ずり落ちるようにしてフローリングにへたり込んだ彩子は、尻の下のぬるぬるした液体からもアンモニア臭がしないことに気付いた。
 リビングの窓際にジョンはうずくまり、萎えていく生殖器を舌で綺麗にしている。彩子は突然の出来事にリビングの惨状を呆然と見つめていた。
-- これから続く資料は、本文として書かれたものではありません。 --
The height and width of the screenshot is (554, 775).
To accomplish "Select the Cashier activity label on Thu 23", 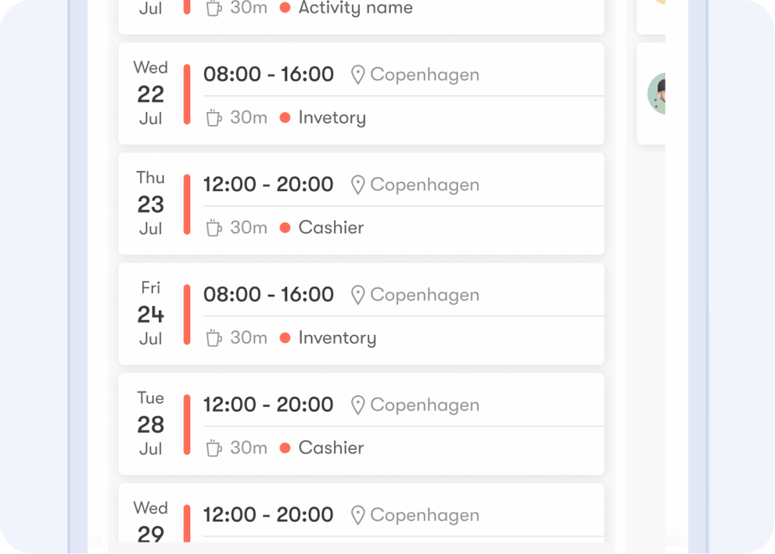I will point(331,228).
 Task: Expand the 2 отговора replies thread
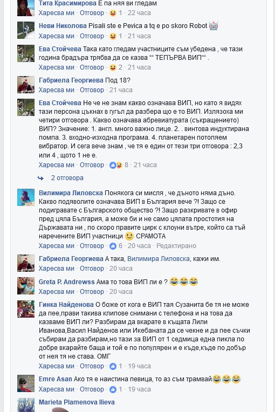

(なんだろう。でも、すごい……。アソコが壊れちゃうかと思うくらい擦られて……)
 あんなに激しい抽送はジョンにしかできないだろうと、彩子は牡犬の本能に驚嘆した。
(まるで獣みたいに吼えて……。意識が飛んじゃうかと思ったわ……)
 このままどうにかなってしまうのではないか、そのままジョンとのセックスを続けていたら本当の牝犬になるんじゃないかという不安は、
今ではもう一度味わいたいぐらいの甘美な記憶に摩り替わっている。無意識のうちに、手がクリトリスと尖り立つ乳首に伸びていった。

 三時を告げる時計のチャイムで、彩子は夢幻境から現実に引き戻された。
「やだっ。あと三十分もしたら、あゆみが帰ってきちゃう」
 慌てて時間を確認し、改めてリビングの惨状を確認して溜息を吐いた。
「掃除しなきゃ……」
 躰中を汗と粘液で濡れ光らせた彩子は、のっそりと立ち上がってふらつく足取りのまま窓際に歩み寄り、ジョンを庭に帰した。
そして、リビングに残された獣欲の残滓を綺麗に拭き取り、風呂場へと向かった。

「おかえりなさい、あゆみ」
 昼間の痴態を露とも感じさせない完璧な母親の顔で、彩子は愛娘を迎え入れた。
「そうだ、あゆみ。昼間、パパからね、夜になったら電話するからって」
「ほんと?」
「本当よ。だから、あゆみ。パパを元気付けてあげてね」
「うん、わかった!」
 嬉しそうに自分の部屋に駆け込んでいく娘の姿を、彩子は複雑な表情で見ていた。
 そして、夜になると約束通り拓雄は電話をしてきた。子機を手放さずに待っていたあゆみは、父親の元気な声に満面の笑みを浮かべている。
(やっぱりあの子には父親が必要よね、悔しいけれど……)
 愛娘のために。彩子は夫の浮気に目を瞑ることを改めて決意し、代わりに得た飼い犬とのじゃれ合いに想いを馳せていた。